I use a mock-Southern accent to persuade them I am an idiot and to deter them.

It never works.

"Lawdy, lawdy," they write back," we already done tried that, and it was no darned good at all, no, Suh. Delia Smith didn't ever write back at all, and Jamie Oliver jest sent a load of Waitrose brochures. Hugh Fearnley-Whittingstall sent us a handwritten reply saying 'This is a handwritten reply from Hugh Fearnley-Whittingstall. Please desist from contacting me in future.' So it sure looks like you are our last resort, Mr Kington, kind sir ..."

Well, I am as susceptible to flattery as the next man.

And when you read in the papers how celebrities have celebrated their birthdays with fantastical birthday cakes, you can understand the desire of ordinary people to emulate them.

Was it not Liz Hurley who had a birthday cake made in the shape of herself?

Was it not Elton John who had himself fired into space in his own birthday cake rocket?

Was it not Pete Doherty who was arrested for possession of a birthday cake?

And was it not Nicholas Serota who bought Damien Hirst's "Birthday Cake" for Tate Modern with the immortal words, "By the time anyone has worked out if this is any good or not, I shall be retired on a fat pension"?

So let's get cracking with that cake mix!

But first, a word from a philosopher, Professor Hugh Scranton.

"Hello.
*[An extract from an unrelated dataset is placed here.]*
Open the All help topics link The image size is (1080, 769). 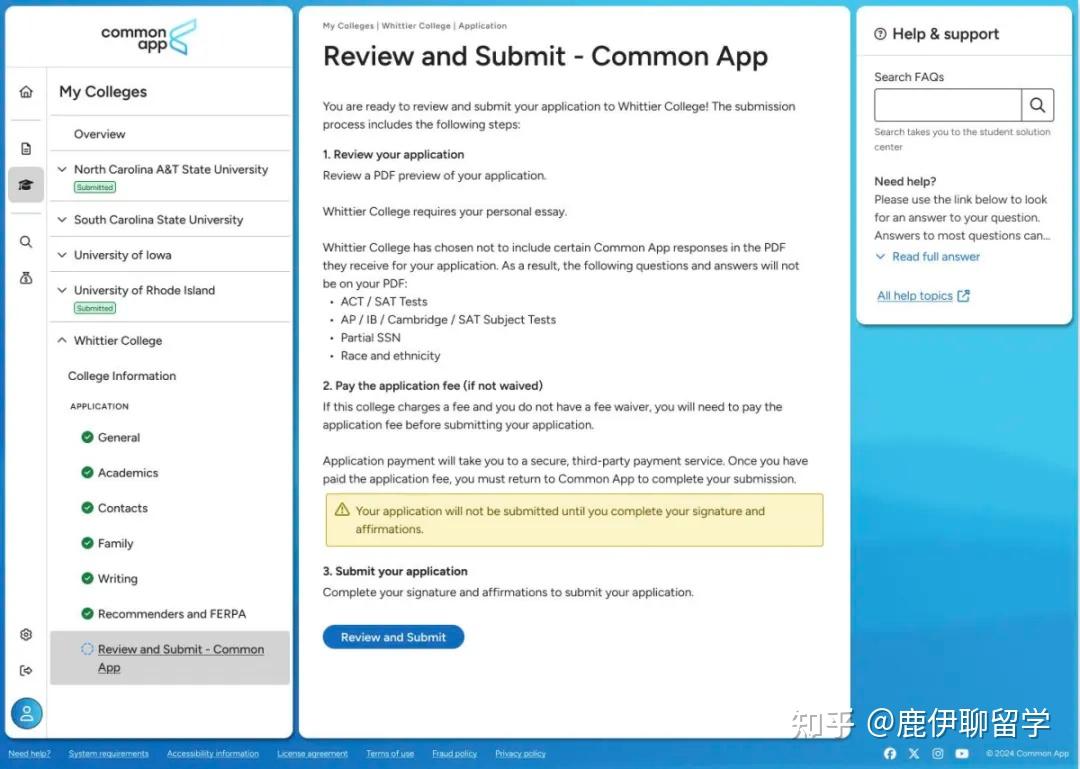tap(915, 295)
Hugh Scranton here. I specialise in philosophy as applied to daily life. Yes, yes, a bit like A C Grayling or Alain de Botton. But for heaven's sake, you might think that those two were the only pop philosophers in the business! Honestly, every time I open the paper, it's Grayling this and de Botton that! Don't people realise that there are other fresh voices waiting to be heard? Eh?
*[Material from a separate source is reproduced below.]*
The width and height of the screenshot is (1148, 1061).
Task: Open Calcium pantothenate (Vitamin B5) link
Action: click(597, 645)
"Sorry. Not very philosophical. Pull myself together. Now, the thing about birthday cakes is that they represent the ultimate dichotomy between function and uselessness. The cake itself is for eating. Dull, daily fare. But the superstructure is pure fantasy! It's the tracery of the icing versus the stodgy filling! Play combined with duty! On top we have the sugary world of the imagination and beneath it the lumpen world of flour, eggs and raisins, a metaphor for the combination of spiritual human aspirations with our base nature! Was it not Nietzsche who said...?"

Well, that will teach us to let a philosopher in on the act. Let's try a structural engineer instead. Sir Fergus MacQuill.

"Hello, there. You know, I am sometimes horrified to find that people are prepared to accept the first design of birthday cake that comes along. You should put the cake project out to tender to at least four different companies. Get the drawings. Choose the right design. Commission the scale models. Why models? Because marzipan is a very poor load-bearing material, and the greatest care has to be taken not to ask it to do too much. I wonder if anyone still remembers the great Royal Birthday Cake Disaster of 1859?

"An instructive tale. No less an expert than Sir Joseph Paxton, designer of the Crystal Palace, had been drafted in to design and build the cake for Queen Victoria's 40th birthday. Ten feet high, self-draining, able to withstand winds of up to 40 miles per hour, it seemed a marvel of the age. Yet there was one thing that Old Sir Joseph had forgotten. Marzipan will expand in the heat of a crowded drawing room. And so it was that when Crown Prince Ludwig of Hesse strayed incautiously close to the cake, he looked up too late to see the whole structure buckling and collapsing towards him ..."

Alas, I am afraid I have run out of my allotted words and will have to return to this recipe some other time. Watch this space for ingredients and method!